Try it: If a line in the entries below includes "axis", pick it out and copy it.
<<<<
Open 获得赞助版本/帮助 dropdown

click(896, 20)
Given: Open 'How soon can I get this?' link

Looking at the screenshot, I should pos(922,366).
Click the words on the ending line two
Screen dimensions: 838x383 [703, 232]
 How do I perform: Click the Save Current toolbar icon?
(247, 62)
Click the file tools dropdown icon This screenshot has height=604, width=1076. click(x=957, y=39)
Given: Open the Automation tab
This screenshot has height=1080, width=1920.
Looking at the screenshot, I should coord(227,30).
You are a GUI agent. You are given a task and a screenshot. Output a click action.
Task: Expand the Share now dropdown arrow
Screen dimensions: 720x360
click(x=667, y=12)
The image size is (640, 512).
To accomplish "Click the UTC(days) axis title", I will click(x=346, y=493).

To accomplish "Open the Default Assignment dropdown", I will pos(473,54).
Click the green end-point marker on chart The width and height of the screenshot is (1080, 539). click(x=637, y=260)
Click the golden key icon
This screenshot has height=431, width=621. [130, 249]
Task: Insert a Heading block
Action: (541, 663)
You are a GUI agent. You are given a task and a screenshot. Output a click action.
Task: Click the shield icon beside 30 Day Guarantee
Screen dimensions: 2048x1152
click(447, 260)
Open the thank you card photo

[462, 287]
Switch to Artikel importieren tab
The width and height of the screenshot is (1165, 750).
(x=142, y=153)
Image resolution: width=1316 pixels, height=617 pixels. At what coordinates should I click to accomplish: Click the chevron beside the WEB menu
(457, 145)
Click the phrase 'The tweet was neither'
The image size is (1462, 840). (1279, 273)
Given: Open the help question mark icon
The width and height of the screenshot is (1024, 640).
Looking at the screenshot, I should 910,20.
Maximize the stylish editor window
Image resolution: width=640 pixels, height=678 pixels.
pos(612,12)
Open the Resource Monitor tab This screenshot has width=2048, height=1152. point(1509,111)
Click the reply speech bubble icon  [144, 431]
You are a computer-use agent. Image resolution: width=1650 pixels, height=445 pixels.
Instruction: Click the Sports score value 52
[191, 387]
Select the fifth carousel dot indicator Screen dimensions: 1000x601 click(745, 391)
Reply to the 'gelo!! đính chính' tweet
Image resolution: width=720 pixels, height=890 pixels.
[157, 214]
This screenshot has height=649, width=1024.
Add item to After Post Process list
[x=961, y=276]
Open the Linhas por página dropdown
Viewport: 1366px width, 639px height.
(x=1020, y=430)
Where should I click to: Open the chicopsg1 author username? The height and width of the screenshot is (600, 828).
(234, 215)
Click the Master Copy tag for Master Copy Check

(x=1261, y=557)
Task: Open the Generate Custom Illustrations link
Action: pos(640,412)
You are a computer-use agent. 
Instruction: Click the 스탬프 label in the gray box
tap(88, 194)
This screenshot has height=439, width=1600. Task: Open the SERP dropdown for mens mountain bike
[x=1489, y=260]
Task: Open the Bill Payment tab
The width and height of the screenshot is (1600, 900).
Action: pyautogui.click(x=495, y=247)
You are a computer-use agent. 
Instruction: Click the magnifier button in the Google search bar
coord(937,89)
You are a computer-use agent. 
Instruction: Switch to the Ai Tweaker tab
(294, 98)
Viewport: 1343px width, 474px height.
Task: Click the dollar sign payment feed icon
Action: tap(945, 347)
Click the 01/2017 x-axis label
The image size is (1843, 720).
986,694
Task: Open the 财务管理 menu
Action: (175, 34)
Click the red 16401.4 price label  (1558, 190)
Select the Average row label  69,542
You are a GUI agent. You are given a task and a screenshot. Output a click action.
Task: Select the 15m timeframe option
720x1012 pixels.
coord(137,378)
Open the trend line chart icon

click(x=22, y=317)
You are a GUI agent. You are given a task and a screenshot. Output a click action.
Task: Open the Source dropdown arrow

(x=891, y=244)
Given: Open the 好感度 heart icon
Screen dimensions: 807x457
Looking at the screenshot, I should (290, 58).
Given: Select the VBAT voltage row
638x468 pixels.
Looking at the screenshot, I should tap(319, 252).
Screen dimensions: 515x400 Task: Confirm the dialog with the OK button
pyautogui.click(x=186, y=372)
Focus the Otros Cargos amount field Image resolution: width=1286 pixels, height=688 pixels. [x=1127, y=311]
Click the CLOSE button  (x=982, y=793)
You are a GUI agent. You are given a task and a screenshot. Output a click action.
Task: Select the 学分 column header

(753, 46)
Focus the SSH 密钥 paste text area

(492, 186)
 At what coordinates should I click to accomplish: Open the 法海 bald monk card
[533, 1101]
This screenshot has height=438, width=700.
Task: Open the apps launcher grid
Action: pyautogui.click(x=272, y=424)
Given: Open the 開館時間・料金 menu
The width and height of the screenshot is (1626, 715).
>>>>
Completed task:
To accomplish "Click the UTC(days) axis title", I will click(x=346, y=493).
Click the 01/2017 x-axis label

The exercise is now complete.